Christmas in stores before Halloween again


Christmas decorations that are being displayed in Costco in October. (Photo by Lauren Girgis)

Lauren Girgis, Staff Writer/ A&E Editor

Corporations are turning Christmas into an economic venture rather than keeping the significant holiday the way it should be seen by placing holiday decorations on shelves long before the holiday shopping season begins, trapping consumers into the Christmas creep trend.
Christmas decorations are being stocked into aisles before Halloween has even passed, with major bulk sellers, such as Costco, beginning to stock Christmas decorations in September, and most other stores, such as Walmart and Target, stocking them in October. According to the International Council of Shopping Centers, 98 percent of malls put up Christmas decor within the first week of November.
The merchandising phenomenon known as Christmas creep is when retailers exploit the commercialized status of Christmas by introducing merchandise to shelves before Thanksgiving, which is traditionally the start of the shopping season. This scheme is used by retailers to lengthen their selling period for holiday merchandise, maximizing profit.
The deals, promotions and sales start earlier and earlier every year, as customers are encouraged to spend. Therefore, retailers are constantly hoping to gain more revenue each year for holiday sales, leaded to Christmas creep. By forcing customers to focus more on buying gifts and using deals earlier, retailers are robbing people from celebrating the significance of the holiday.
According to a 2014 study by Rich Relevance, 71 percent of Americans said they were either “annoyed” or “very annoyed” with seeing holiday items in stores before Halloween, as stores attempt to lengthen the holiday shopping season. Despite some customers’ annoyance with the trend, many still seem to be falling into the trap. The National Retail Foundation found that 40 percent of consumers planned to start their holiday shopping season before Halloween.
Stores bombard people with flyers, pop-up ads, commercials and emails before the holiday is even on people’s minds. Aggressive advertising efforts are a direct result of the competition between retailers on who can sell more and meet their bottom-line.
As a result, Christmas has become more of an economic venture than a holiday.

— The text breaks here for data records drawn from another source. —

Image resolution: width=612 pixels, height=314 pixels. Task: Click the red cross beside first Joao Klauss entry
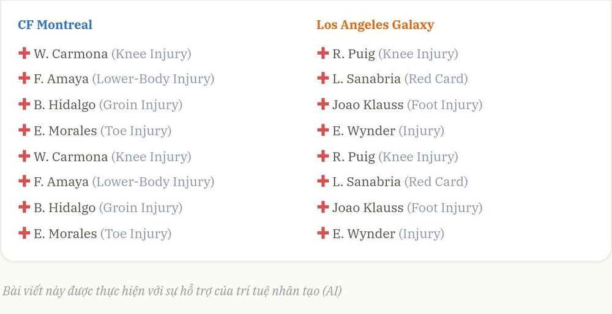[323, 104]
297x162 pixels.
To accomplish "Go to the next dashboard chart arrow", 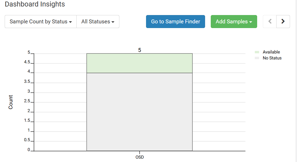I will [283, 22].
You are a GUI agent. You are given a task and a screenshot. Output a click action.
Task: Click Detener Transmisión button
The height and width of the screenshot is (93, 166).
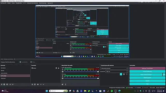[x=147, y=68]
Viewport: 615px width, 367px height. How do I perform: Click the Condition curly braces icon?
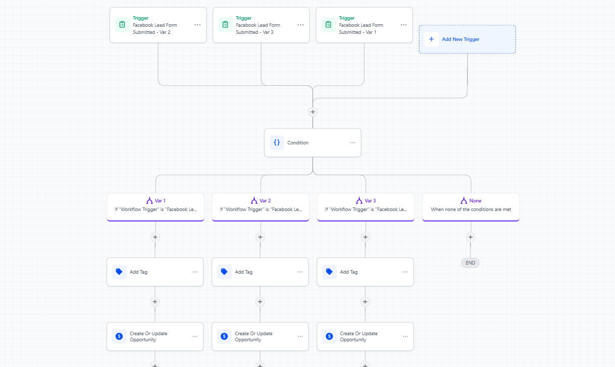(x=277, y=143)
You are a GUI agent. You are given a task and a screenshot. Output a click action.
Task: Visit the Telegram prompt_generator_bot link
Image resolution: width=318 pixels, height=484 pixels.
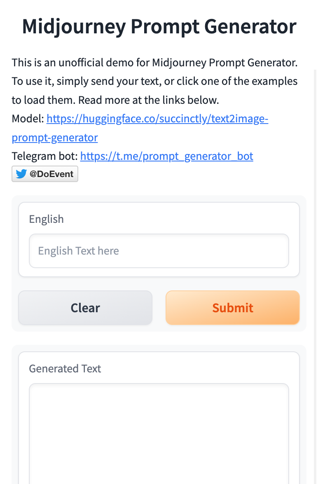pyautogui.click(x=167, y=156)
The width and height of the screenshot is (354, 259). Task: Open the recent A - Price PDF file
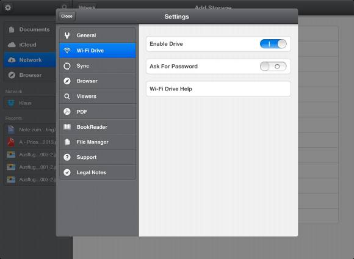(x=31, y=142)
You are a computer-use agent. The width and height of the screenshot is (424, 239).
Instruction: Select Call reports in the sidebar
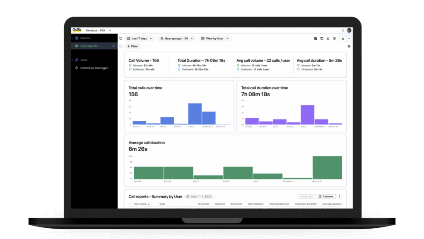[x=89, y=46]
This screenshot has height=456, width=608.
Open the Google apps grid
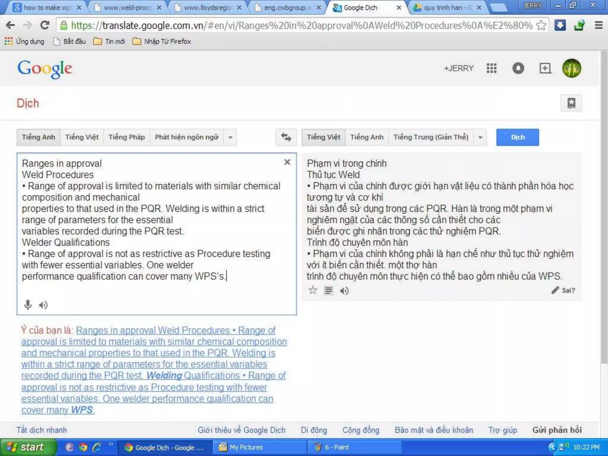491,68
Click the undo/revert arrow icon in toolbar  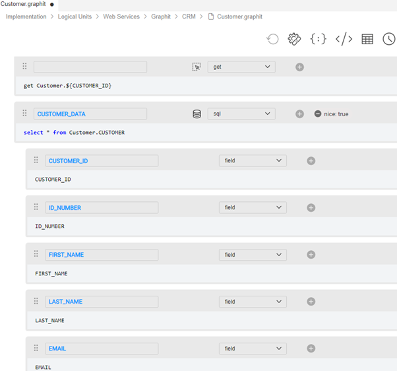point(272,40)
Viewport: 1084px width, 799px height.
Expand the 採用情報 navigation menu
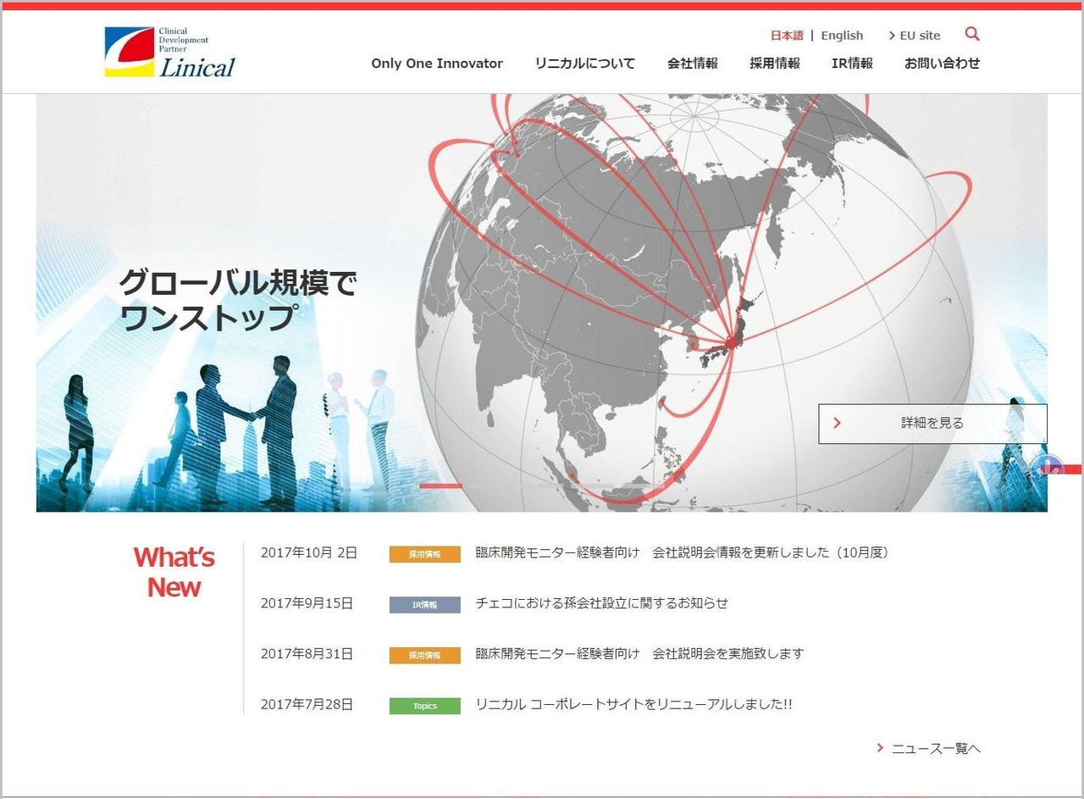pyautogui.click(x=774, y=64)
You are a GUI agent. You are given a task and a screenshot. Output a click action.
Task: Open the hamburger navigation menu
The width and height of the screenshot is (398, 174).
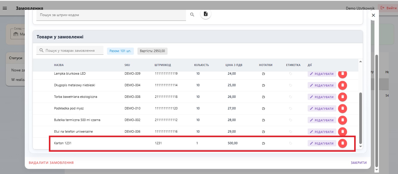[4, 8]
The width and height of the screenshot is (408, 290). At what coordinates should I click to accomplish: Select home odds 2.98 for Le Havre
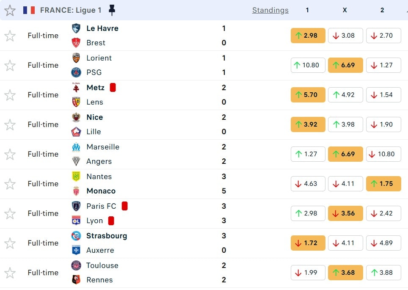pyautogui.click(x=308, y=36)
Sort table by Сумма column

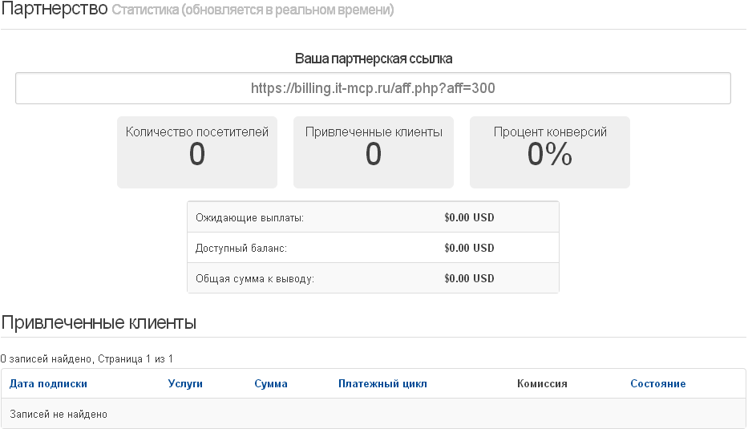coord(271,383)
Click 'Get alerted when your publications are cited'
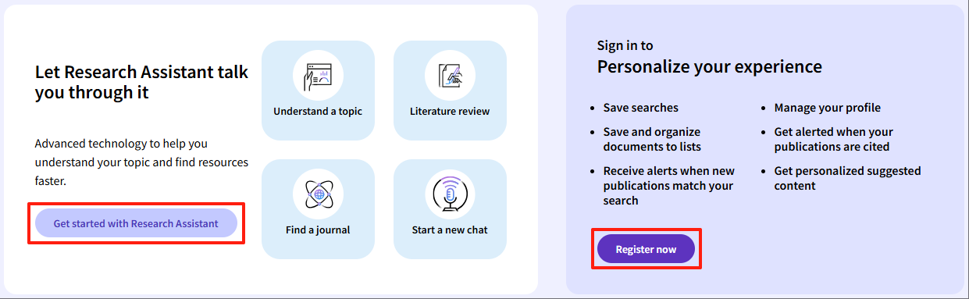Viewport: 969px width, 299px height. pyautogui.click(x=833, y=139)
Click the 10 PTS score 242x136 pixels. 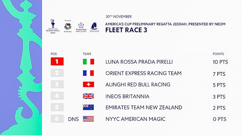coord(221,62)
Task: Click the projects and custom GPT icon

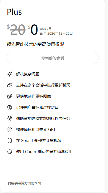Action: click(x=10, y=129)
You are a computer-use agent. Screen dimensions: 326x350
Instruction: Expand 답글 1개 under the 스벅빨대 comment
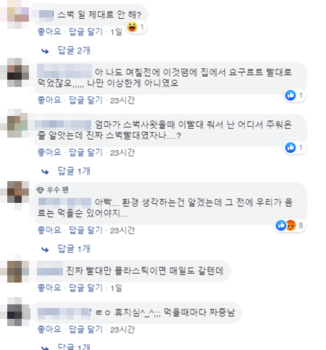[x=74, y=171]
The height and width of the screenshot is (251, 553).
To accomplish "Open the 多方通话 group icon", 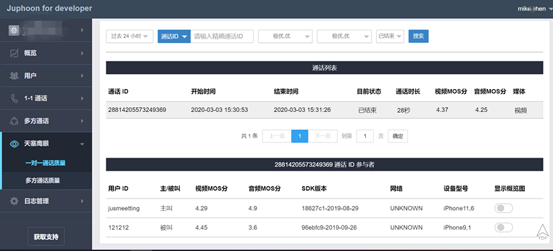I will (x=15, y=121).
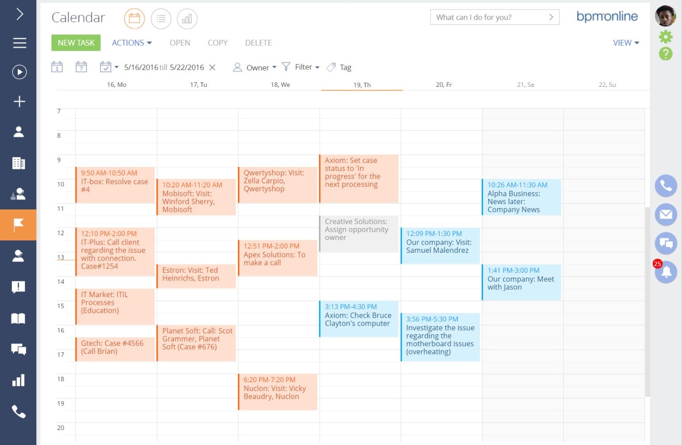Click the green settings gear icon
The image size is (682, 445).
[665, 37]
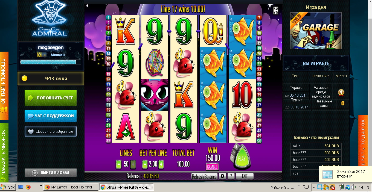Viewport: 372px width, 192px height.
Task: Increase the number of lines with plus
Action: pos(133,164)
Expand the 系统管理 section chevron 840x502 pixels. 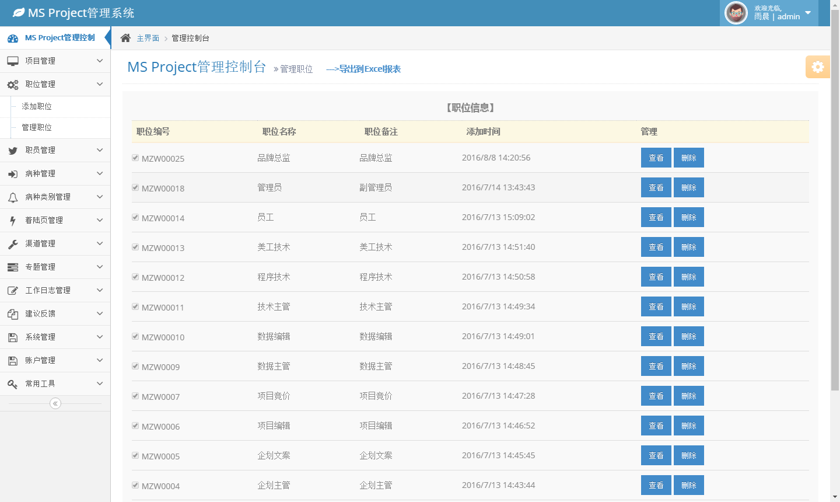tap(100, 337)
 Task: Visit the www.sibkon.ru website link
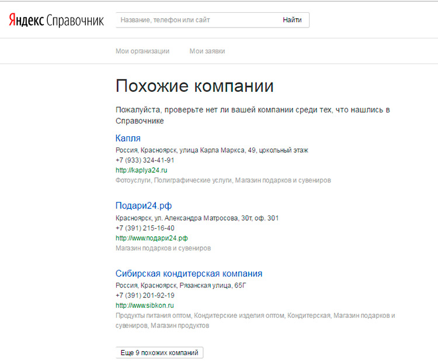tap(145, 305)
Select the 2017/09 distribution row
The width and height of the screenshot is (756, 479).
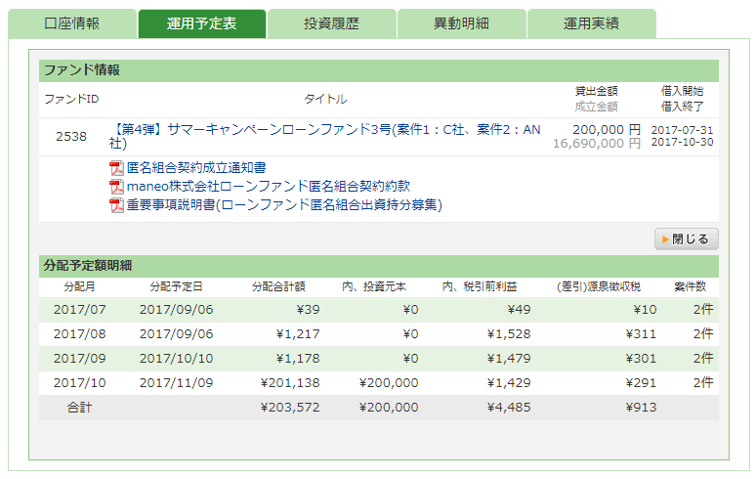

Getting the best deals on gifts has become more important for consumers than the people they are buying the gifts for, with businesses appealing more to consumers’ whims by offering promotions and sales much earlier than necessary.
As stores display Christmas decorations and play holiday music, they take advantage of customers’ holiday cheer to persuade them to make purchases much earlier than is called for. Stores abuse the holiday spirit for increased profit, turning Christmas into an economic opportunity for greedy corporations rather than a time of merriment and cheer.
Christmas creep causes people to ignore the importance of the holiday. For decades, America’s obsession with consumerism and shopping leads them to view the holiday not as a day of merriment and cheer, but of buying and receiving. The holiday should not be about getting the best deals on presents and decorations, but rather about the time spent with family, and, for some, the religious importance behind the day.
Consumers should focus not on buying into the sales stores put forth so early in the year, but rather on the importance of the holiday itself. By refusing to fall into the trap of Christmas consumerism, Americans can ensure they will not compromise the integrity of a holiday so steeped in tradition and so important to family.